┌──

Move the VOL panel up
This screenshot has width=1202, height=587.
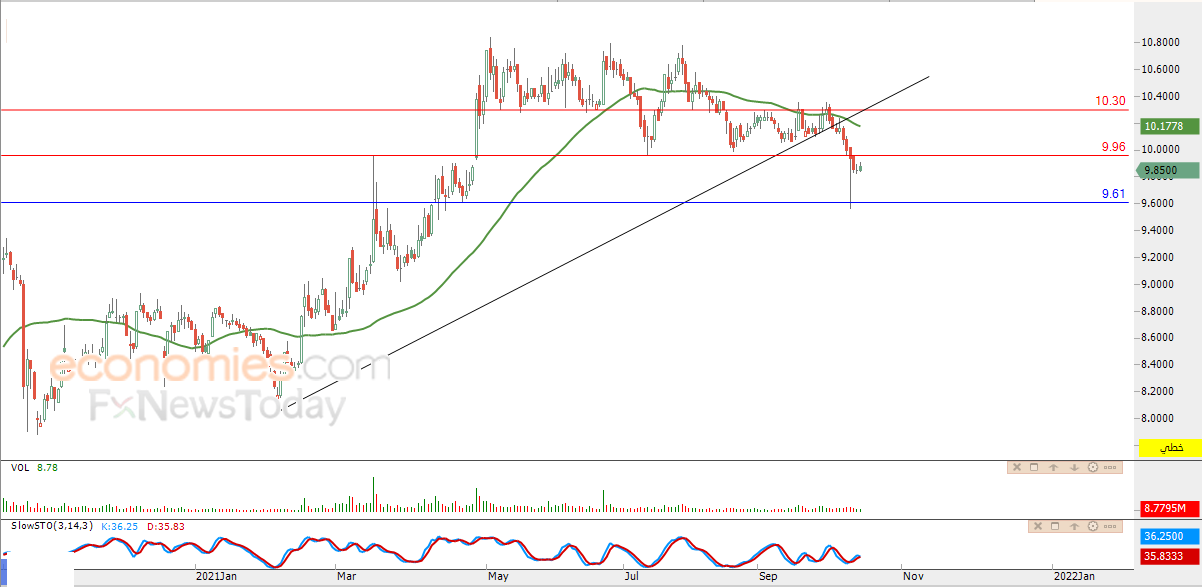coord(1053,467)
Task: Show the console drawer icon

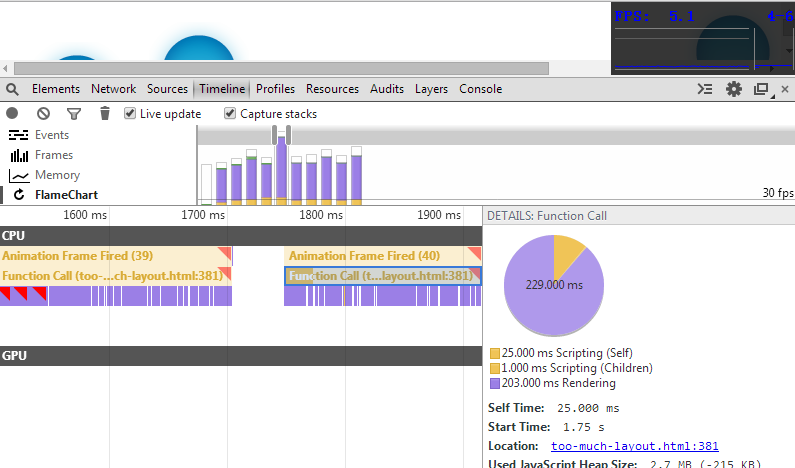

└──
┌──

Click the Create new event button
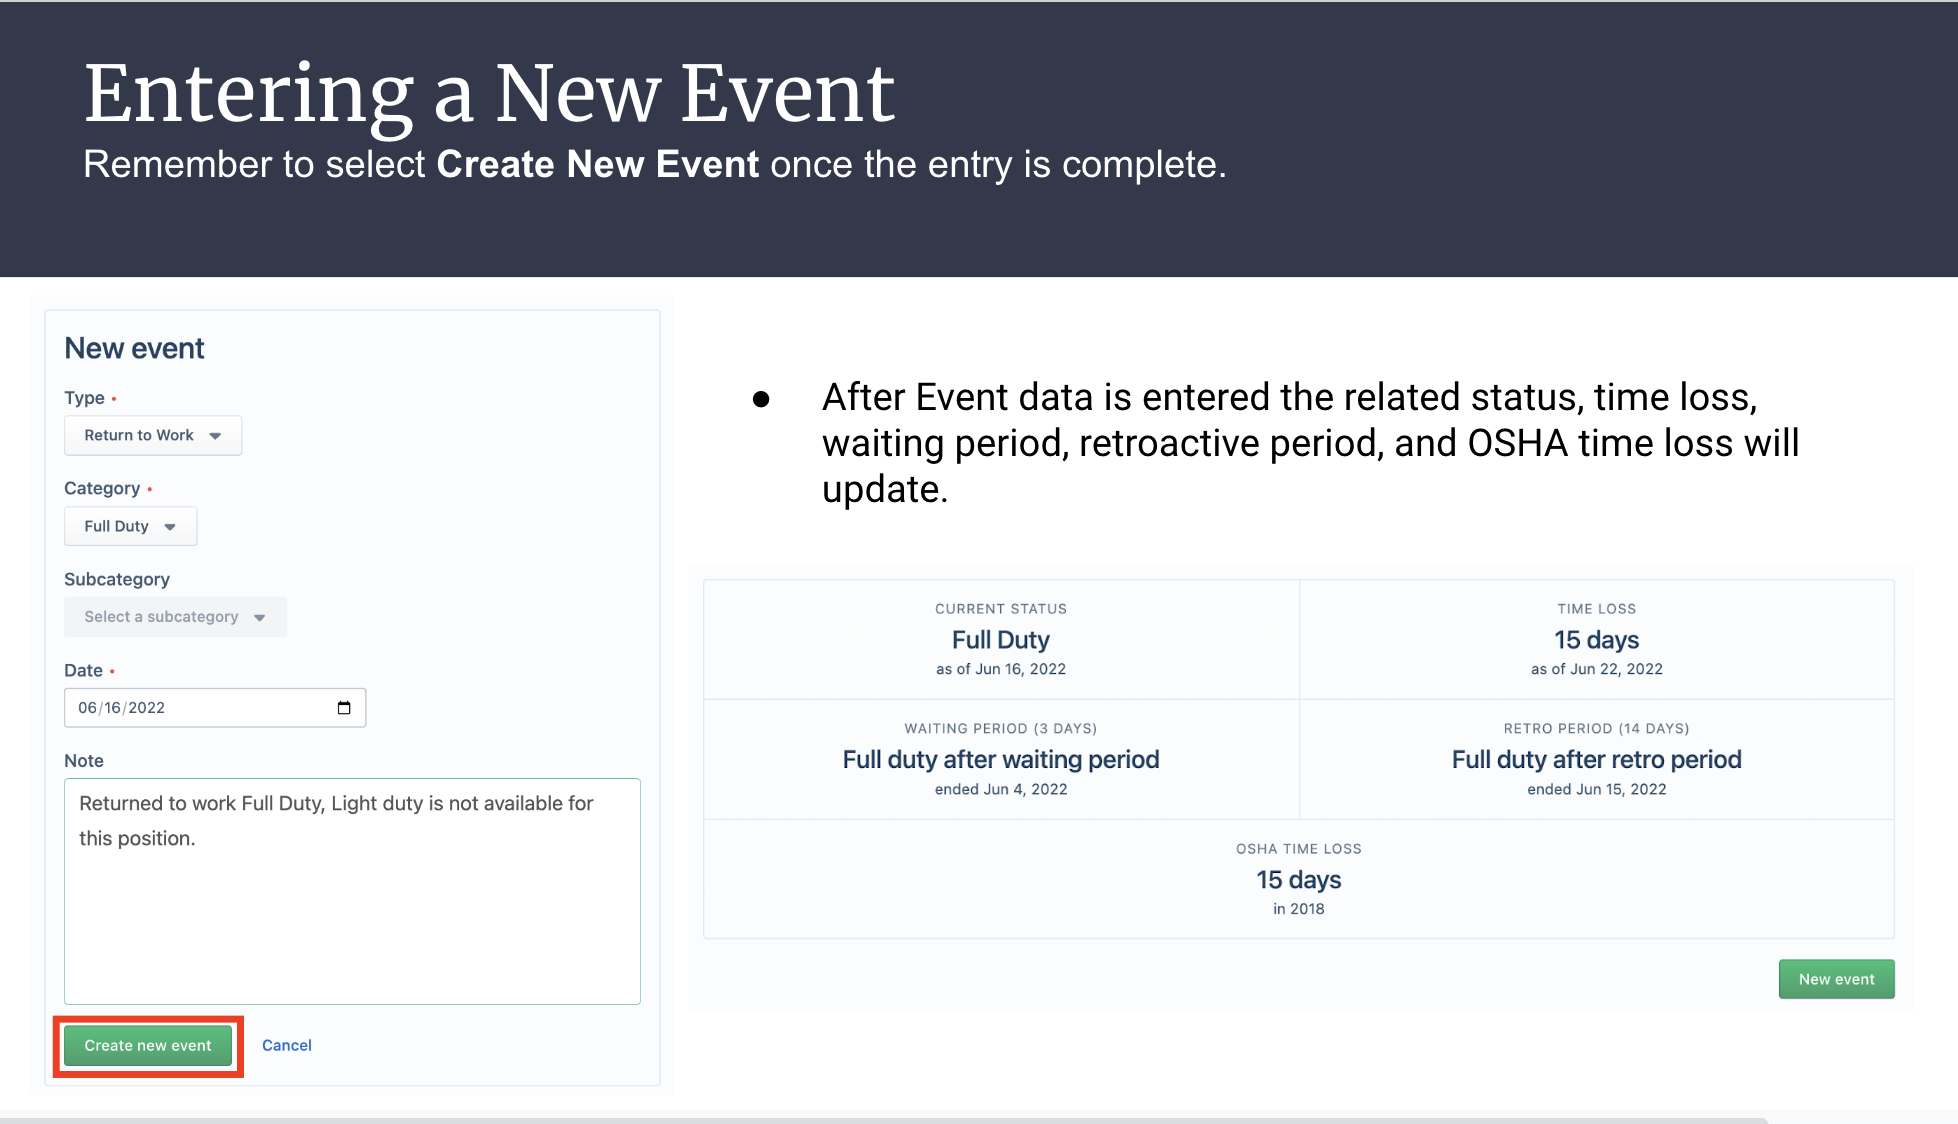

└──

## Task brief
With the pictures omitted, copy exactly the lines of the listing above starting at the line containing "Move the VOL panel up" and ending at the line containing "Task: Show the console drawer icon", both included.

## Result of the task
Move the VOL panel up
This screenshot has width=1202, height=587.
coord(1053,467)
Task: Show the console drawer icon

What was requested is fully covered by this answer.